RIPLEY: So another thing you would want to do is resist the binary, resist the urge to divide the world cleanly into two camps. That is not possible. It is very tempting, right? But don't do it. Just catch yourself doing it, because what happens is we make a lot of mistakes, we miss big opportunities when we do that, right? And so you cannot divide. You cannot put 75 million people in this country who all call themselves Republicans or Democrats in one bucket. That's just madness, right? We are all many things. Try to speak to another identity outside of the conflict. Right? As a New Yorker or a Californian or a, you know, Floridian or a parent is a very good one because you see and we saw this on your show today, in every high conflict, it is always kids who suffer the worst of it. Everyone suffers in high conflict, but kids suffer the worst. So speaking to people's alternate identities outside of the conflict is a very powerful maneuver used.

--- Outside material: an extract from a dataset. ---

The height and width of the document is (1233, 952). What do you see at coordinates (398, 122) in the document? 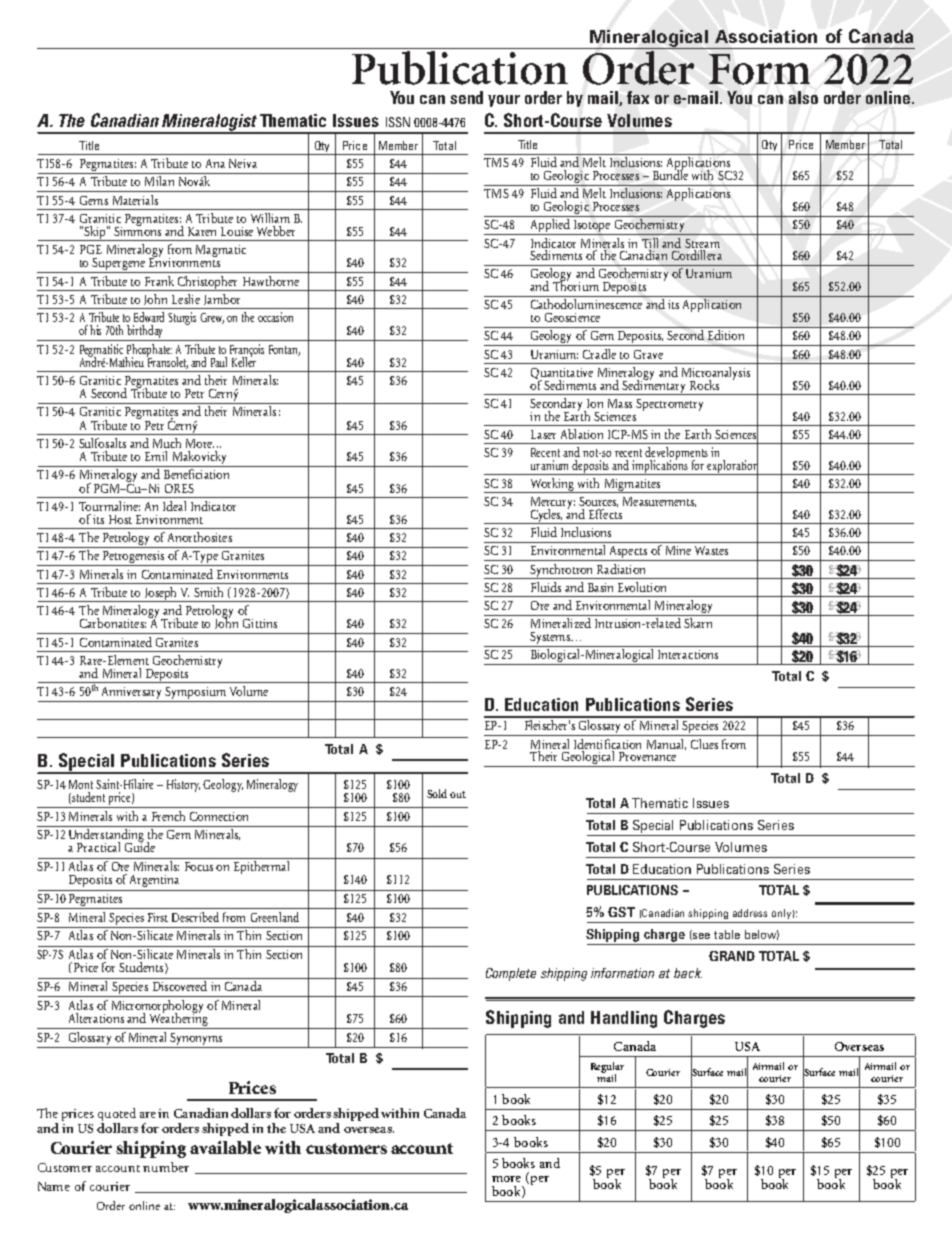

JOHN DICKERSON: You talk to academics who study conflict and keying on your idea about binary decisions that complexity when people recognize the complexity of things, that helps them get out of their binary instincts. Is that right?

RIPLEY: Right. So in a time of high conflict, we all get oversimplified, right, in our perception of the world. So the more you can amplify and surface real complexity, right, like real complexity of humans, the more people become open to information they didn't want to hear. What you're trying to do is revive curiosity in a time of false simplicity, right? And once you do that, you start to see people's whole expression changes. They start to say more nuanced things. They admit to more internal doubt and- and uncertainty.

JOHN DICKERSON: Amanda Ripley, thank you so much. Hopefully we'll get towards the solutions and we'll be right back in a moment.